China has more than 200 nuclear warheads and about enough fissile material on hand to make at least that many more, according to a report published Tuesday by the Department of Defense.
Doubling that stockpile is exactly what Beijing is likely to do over the next 10 years, the Pentagon stated in the 2020 version of its “Military and Security Developments Involving the People’s Republic of China” report: an annual, unclassified delivery to Congress.
The estimated arsenal count is somewhat lower than open-source figures posted regularly online by arms control advocates and Washington, D.C., think-tanks – something that crowd quickly clocked on to, as soon as this year’s report hit the wire.
“One of the most surprising bits is the statement that ‘China probably maintains an operational nuclear warhead stockpile in the low-200s.’” tweeted Hans Kristensen, director of the Nuclear Information Project at the D.C.-based Federation of American Scientists, and author of the widely read Nuclear Notebooks. “That’s less than the 290 we had [tallied] at the end of 2019.”
One of the most surprising bits is the statement that “China probably maintains an operational nuclear warhead stockpile in the low-200s.” That’s less than the 290 we had at the end of 2019 (the data point for the DOD report).
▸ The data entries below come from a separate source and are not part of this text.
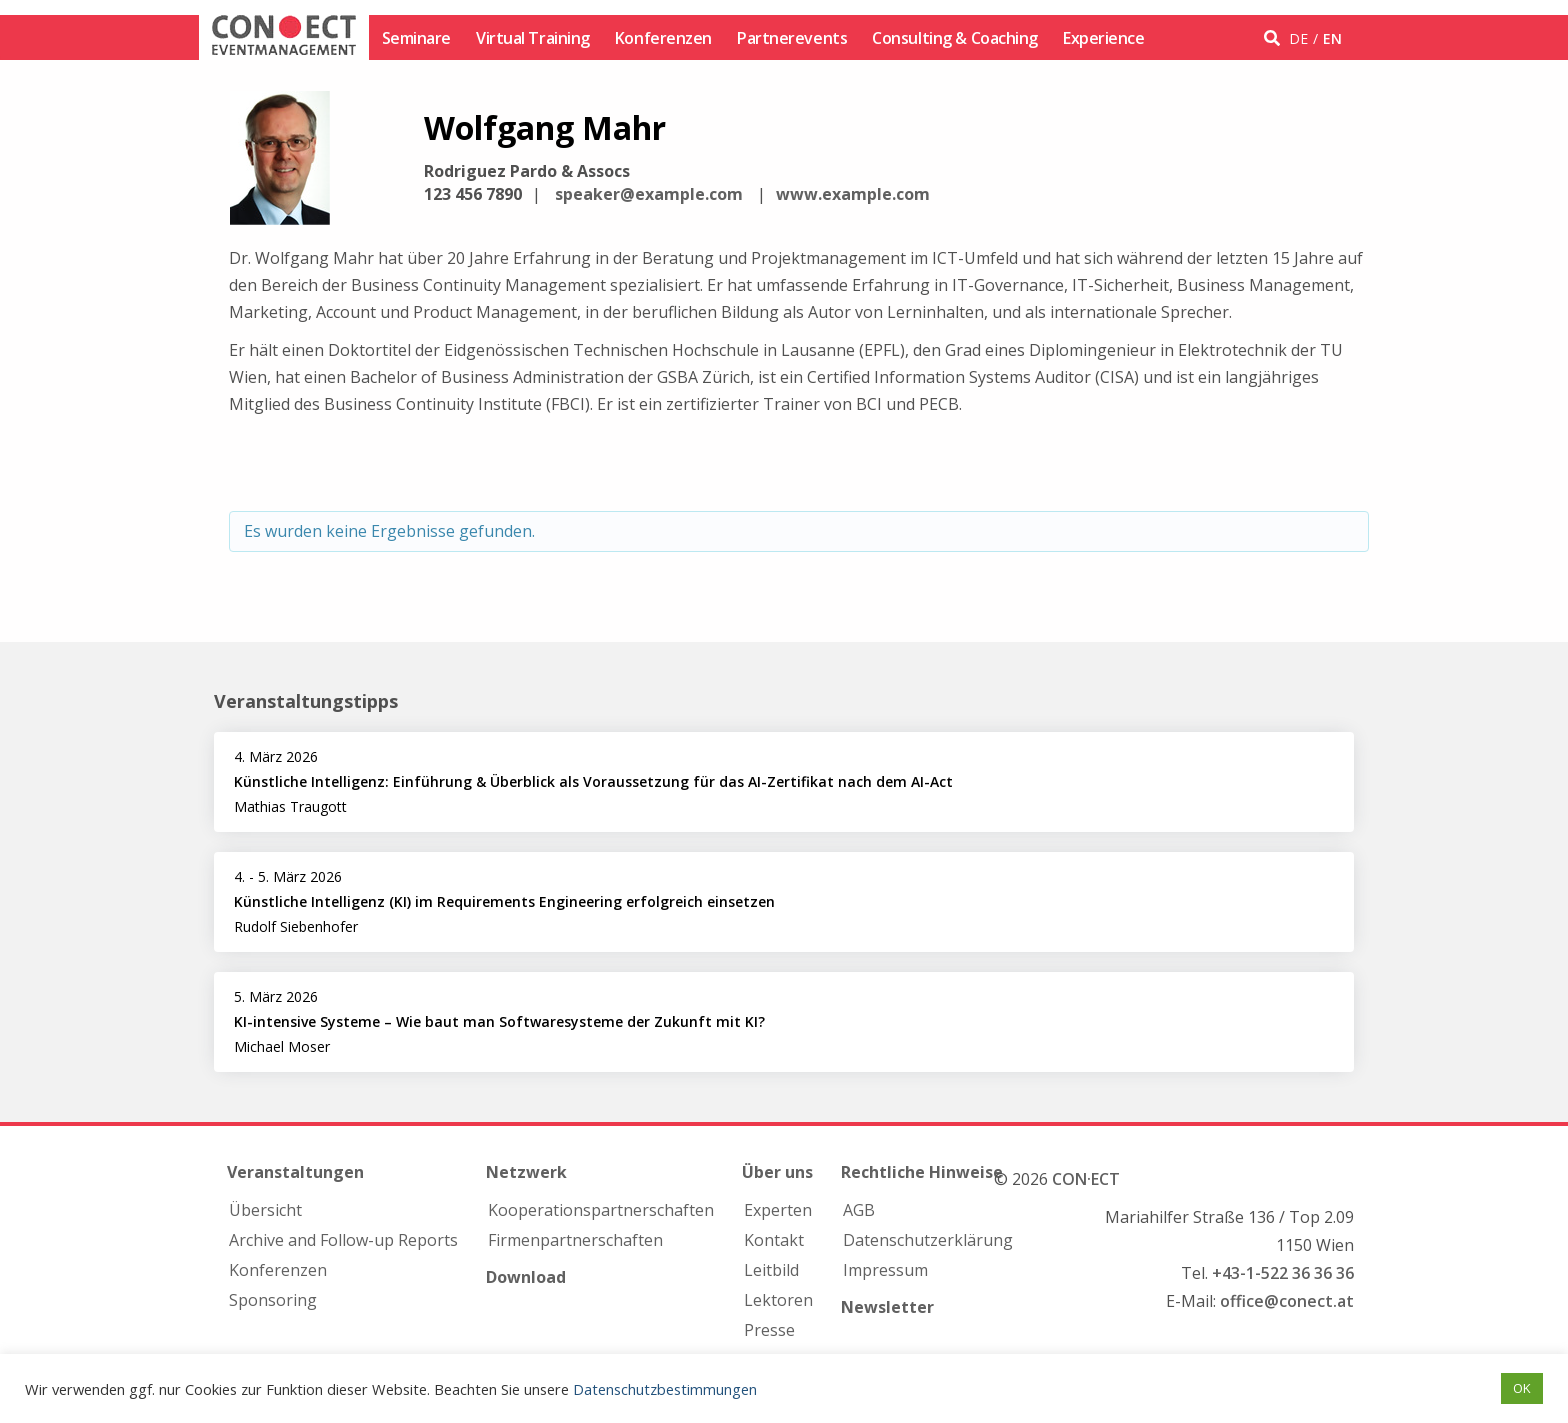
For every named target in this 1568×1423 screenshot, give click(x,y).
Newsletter (887, 1307)
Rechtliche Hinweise (922, 1172)
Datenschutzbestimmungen (665, 1389)
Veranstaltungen (295, 1172)
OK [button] (1522, 1388)
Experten (778, 1210)
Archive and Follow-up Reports (343, 1240)
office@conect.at (1287, 1301)
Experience (1104, 38)
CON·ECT (1086, 1179)
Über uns (777, 1172)
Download (526, 1277)
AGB (859, 1210)
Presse (769, 1330)
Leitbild (771, 1270)
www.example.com (853, 194)
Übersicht (265, 1210)
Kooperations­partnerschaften (601, 1210)
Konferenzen (663, 38)
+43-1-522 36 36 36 (1283, 1273)
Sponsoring (273, 1300)
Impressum (885, 1270)
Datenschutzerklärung (928, 1240)
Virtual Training (533, 38)
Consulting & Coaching (955, 38)
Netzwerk (526, 1172)
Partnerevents (792, 38)
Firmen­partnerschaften (575, 1240)
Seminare (416, 38)
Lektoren (778, 1300)
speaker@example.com (649, 194)
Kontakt (774, 1240)
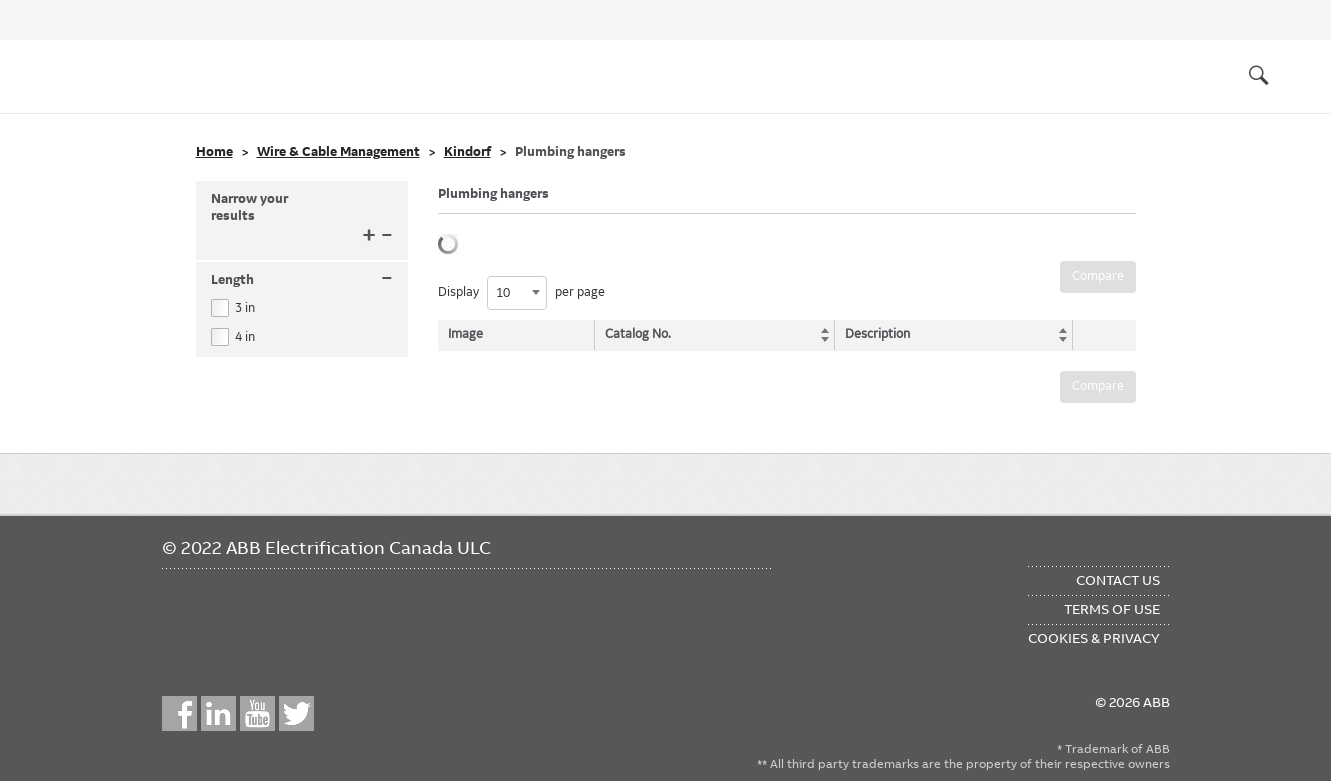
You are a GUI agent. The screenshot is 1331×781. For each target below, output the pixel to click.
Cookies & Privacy (1094, 638)
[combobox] (517, 293)
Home (214, 152)
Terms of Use (1112, 609)
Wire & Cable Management (338, 152)
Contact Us (1118, 580)
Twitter (296, 713)
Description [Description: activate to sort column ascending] (873, 334)
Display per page (521, 293)
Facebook (179, 713)
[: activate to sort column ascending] (1099, 335)
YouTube (257, 713)
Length (302, 280)
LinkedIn (218, 713)
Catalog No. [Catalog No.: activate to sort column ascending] (640, 334)
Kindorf (467, 152)
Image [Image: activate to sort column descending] (465, 334)
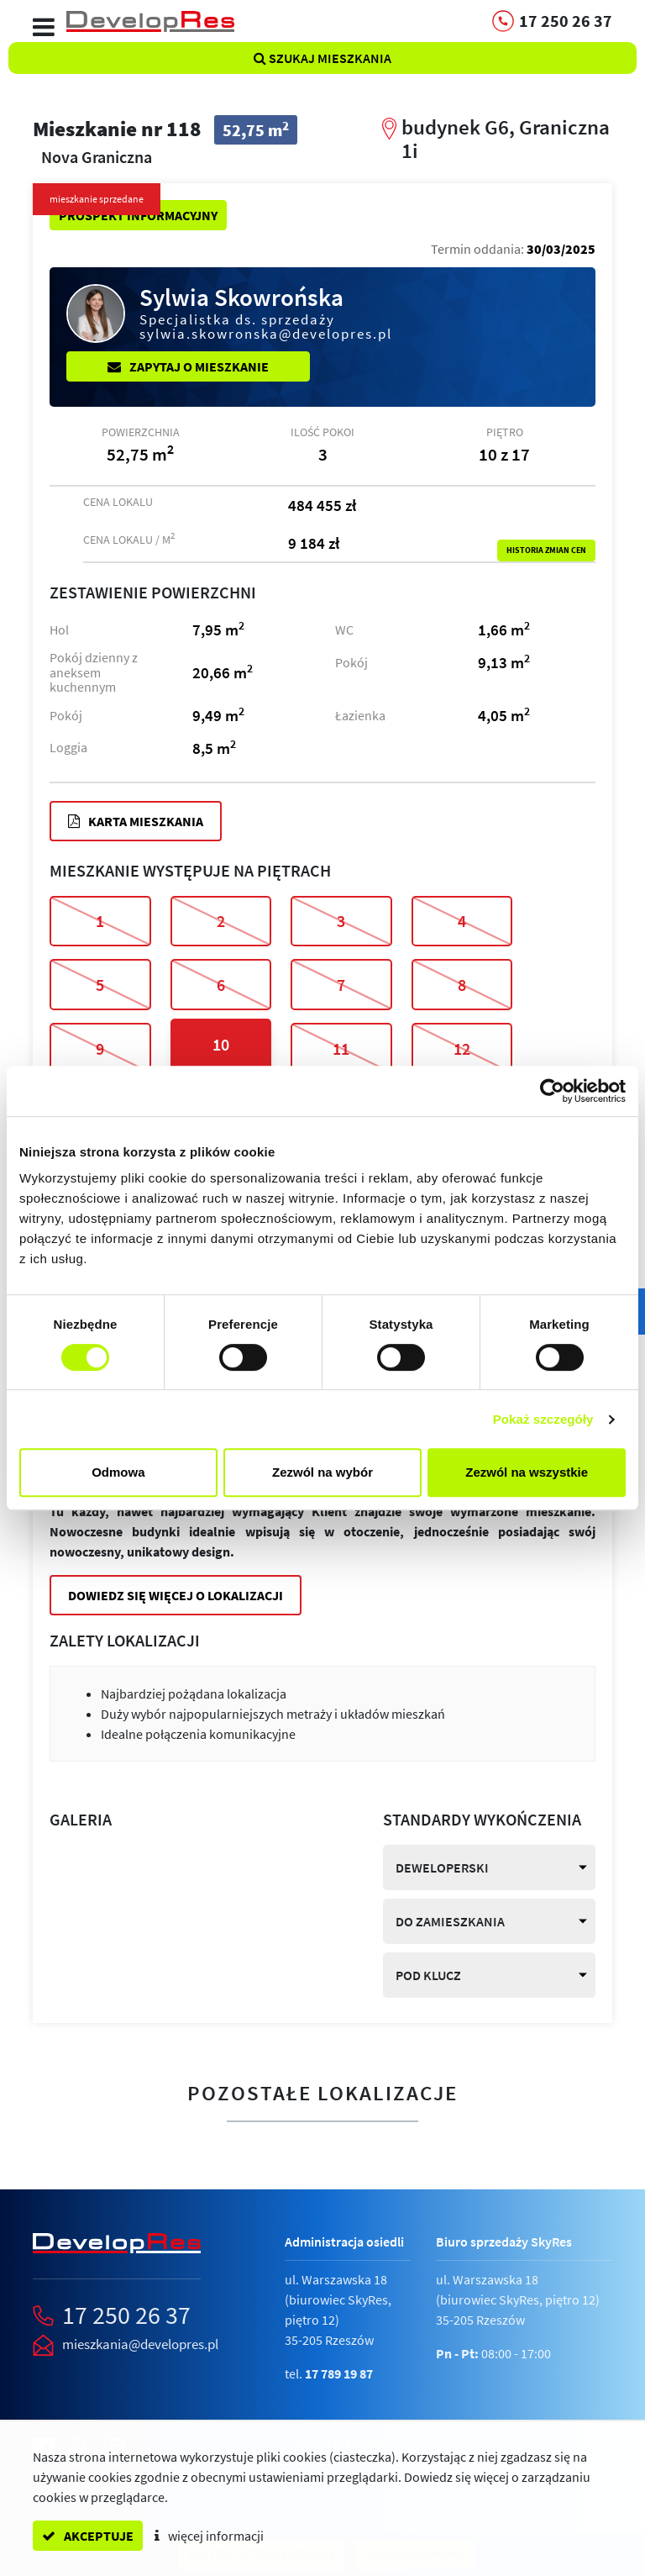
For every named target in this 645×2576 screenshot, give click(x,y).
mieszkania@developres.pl (140, 2344)
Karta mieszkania (135, 821)
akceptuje (88, 2535)
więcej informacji (209, 2535)
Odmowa (118, 1472)
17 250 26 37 (126, 2315)
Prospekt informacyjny (138, 215)
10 (220, 1044)
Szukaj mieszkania (322, 58)
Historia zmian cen (546, 550)
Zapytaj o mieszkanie (188, 366)
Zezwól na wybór (322, 1472)
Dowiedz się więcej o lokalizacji (175, 1595)
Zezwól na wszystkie (526, 1472)
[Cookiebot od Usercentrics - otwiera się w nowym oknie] (552, 1091)
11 (341, 1048)
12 (462, 1048)
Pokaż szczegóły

Possible reason: the term “operational.”
— Hans Kristensen (@nukestrat) September 1, 2020
James Acton, co-director of the Nuclear Policy Program at the Washington-based Carnegie Endowment for International Peace, said his late-July estimate of China’s fissile material stockpile more or less jibed with the Pentagon’s latest unclassified summary.
The 2020 edition of “Military and Security Developments Involving the PRC” recognizes China’s fissile material will limit any nuclear build up. Its estimate for how many warheads could build is very similar to mine. https://t.co/uMlbPlhlQ7 pic.twitter.com/cD8uCMa4DZ
— (((James Acton))) (@james_acton32) September 1, 2020
“A best estimate for the number of warheads that [China] could produce is about 450,” Acton tweeted on July 29.
The Defense Department did not say exactly how much plutonium it believes China has, nor how much it might produce, or how quickly. It did say, citing an April 2020 State Department report, that “China maintained a high level of activity at its Lop Nur nuclear weapons test site throughout 2019.” Lop Nur is a salt basin in the country’s central desert.
Congress requires DOD to write both a classified and unclassified report on the Chinese military every year.
China’s nuclear arsenal consists of some 100 intercontinental ballistic missiles, both fixed and mobile. That’s on top of lower-range, nuclear-capable ballistic missiles. It also has six ballistic missile submarines capable of carrying nuclear weapons. The introduction of a nuclear-capable air-launched ballistic missile to the H-6N bomber would give Beijing an air-land-sea nuclear triad, the report says.
The Pentagon also emphasized the danger of China’s plans to bulk up its fleet of intercontinental ballistic missiles, and said that such a development would press the country to develop new warheads.
“The number of warheads on the PRC’s land-based [intercontinental ballistic missiles] capable of threatening the United States is expected to grow to roughly 200 in the next five years,” the report says.
On a list of nuclear-related technology in China’s development pipeline, the report cites: maneuverable re-entry vehicles; multiple independently targetted reentry vehicles; decoys; chaff; jamming; thermal shielding; and hypersonic glide vehicles. According to the report, Beijing says it needs all these things to counter ballistic missile defense, reconaissance, and precision strike systems fielded by the U.S. and others.
The report also warns that China’s DF26 precision strike missile might be a candidate for a low-yield nuclear warhead.